[Given records]

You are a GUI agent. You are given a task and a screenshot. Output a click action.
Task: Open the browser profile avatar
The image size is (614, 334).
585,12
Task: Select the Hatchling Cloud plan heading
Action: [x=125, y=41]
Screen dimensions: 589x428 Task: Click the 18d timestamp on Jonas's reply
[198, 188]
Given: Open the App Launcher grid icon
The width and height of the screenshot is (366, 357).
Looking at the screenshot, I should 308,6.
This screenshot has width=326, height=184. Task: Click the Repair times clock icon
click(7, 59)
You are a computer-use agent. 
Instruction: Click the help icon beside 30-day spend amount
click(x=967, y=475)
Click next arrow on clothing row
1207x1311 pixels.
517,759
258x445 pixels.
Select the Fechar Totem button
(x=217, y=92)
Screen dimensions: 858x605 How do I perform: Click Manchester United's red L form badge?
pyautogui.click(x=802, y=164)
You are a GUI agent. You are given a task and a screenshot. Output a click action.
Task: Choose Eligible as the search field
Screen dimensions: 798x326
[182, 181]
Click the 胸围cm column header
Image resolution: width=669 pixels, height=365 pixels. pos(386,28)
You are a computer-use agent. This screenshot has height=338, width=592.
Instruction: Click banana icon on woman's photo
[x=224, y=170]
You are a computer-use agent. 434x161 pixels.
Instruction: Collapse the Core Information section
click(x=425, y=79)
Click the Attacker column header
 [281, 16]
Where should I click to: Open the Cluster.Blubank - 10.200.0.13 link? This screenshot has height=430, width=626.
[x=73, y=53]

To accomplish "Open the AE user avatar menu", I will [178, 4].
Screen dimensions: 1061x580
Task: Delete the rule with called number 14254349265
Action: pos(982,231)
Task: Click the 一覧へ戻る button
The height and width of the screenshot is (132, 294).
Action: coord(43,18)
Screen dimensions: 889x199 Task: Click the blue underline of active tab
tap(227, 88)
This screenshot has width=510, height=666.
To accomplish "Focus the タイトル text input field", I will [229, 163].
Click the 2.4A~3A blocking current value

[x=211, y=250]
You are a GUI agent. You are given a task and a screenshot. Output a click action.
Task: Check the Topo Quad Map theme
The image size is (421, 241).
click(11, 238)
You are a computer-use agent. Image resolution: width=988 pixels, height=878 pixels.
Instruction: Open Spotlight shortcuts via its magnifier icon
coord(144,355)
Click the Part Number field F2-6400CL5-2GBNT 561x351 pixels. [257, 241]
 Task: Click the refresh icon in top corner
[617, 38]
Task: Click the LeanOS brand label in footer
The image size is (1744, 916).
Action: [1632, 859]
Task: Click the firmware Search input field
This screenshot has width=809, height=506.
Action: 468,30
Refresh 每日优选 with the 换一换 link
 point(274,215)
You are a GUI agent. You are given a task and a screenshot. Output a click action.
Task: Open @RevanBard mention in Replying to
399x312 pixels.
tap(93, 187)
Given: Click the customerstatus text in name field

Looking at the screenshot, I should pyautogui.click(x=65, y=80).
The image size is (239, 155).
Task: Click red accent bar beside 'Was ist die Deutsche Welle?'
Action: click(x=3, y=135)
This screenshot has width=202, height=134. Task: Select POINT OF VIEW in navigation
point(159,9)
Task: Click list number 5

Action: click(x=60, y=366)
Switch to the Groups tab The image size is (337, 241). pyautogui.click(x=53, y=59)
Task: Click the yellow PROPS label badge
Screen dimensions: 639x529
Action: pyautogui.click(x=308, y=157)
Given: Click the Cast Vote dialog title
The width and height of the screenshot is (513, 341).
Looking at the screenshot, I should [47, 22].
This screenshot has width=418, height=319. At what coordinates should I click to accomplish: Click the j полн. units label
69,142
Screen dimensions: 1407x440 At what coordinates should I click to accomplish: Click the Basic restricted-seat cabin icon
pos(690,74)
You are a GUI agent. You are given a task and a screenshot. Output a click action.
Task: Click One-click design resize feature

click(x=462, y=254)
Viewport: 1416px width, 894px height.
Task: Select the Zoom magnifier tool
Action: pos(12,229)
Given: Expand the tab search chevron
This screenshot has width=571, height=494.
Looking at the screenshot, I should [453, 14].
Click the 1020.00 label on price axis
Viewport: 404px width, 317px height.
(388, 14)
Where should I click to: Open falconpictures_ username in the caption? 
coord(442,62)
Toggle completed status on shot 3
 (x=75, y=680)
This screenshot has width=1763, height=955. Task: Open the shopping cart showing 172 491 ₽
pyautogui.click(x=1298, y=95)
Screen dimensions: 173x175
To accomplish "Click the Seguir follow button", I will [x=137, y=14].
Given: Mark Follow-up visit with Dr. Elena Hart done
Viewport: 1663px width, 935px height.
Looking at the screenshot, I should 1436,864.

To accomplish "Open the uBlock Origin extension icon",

[/Given records]

- [What needs to be done]: The word to find is "input". Copy every line of the records that holds it.

- [Task result]:
To accomplish "Focus the タイトル text input field", I will [229, 163].
Task: Click the firmware Search input field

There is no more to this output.